> Set problem:
Work out how many lines in the records below contain the string "perform", matching case exactly. Reply with the number alone.

> Source records:

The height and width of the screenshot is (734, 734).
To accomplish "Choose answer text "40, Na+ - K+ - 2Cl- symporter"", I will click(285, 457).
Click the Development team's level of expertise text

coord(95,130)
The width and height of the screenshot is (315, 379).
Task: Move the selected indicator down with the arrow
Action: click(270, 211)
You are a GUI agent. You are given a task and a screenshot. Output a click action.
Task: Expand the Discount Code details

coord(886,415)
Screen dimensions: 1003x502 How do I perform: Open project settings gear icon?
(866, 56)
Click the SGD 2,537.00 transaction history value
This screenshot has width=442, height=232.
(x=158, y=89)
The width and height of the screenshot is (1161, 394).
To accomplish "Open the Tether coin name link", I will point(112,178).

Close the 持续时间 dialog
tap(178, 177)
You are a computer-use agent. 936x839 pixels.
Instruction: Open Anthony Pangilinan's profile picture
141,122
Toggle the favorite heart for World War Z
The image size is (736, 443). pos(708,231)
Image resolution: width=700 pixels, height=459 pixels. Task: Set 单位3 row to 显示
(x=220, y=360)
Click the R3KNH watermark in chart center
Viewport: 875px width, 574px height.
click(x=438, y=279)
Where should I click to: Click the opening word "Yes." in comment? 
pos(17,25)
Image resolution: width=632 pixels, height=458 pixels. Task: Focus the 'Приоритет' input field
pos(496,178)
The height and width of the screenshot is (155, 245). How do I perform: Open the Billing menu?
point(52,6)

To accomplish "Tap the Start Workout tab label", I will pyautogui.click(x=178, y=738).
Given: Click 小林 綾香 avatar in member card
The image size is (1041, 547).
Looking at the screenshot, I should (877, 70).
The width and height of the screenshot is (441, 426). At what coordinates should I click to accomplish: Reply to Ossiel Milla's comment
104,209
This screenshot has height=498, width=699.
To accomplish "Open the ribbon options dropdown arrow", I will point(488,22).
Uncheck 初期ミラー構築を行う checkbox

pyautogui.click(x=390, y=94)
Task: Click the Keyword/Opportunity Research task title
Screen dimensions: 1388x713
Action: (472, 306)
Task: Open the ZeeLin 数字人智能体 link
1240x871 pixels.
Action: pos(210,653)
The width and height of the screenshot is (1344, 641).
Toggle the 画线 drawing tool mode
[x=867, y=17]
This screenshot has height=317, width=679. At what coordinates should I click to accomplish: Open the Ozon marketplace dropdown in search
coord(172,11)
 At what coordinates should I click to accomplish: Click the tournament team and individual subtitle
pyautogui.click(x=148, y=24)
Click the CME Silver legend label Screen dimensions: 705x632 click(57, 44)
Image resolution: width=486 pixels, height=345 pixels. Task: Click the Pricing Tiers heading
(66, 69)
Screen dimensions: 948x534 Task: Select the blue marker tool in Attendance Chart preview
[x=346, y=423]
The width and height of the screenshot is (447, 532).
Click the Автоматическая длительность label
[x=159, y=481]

> Exercise output:
2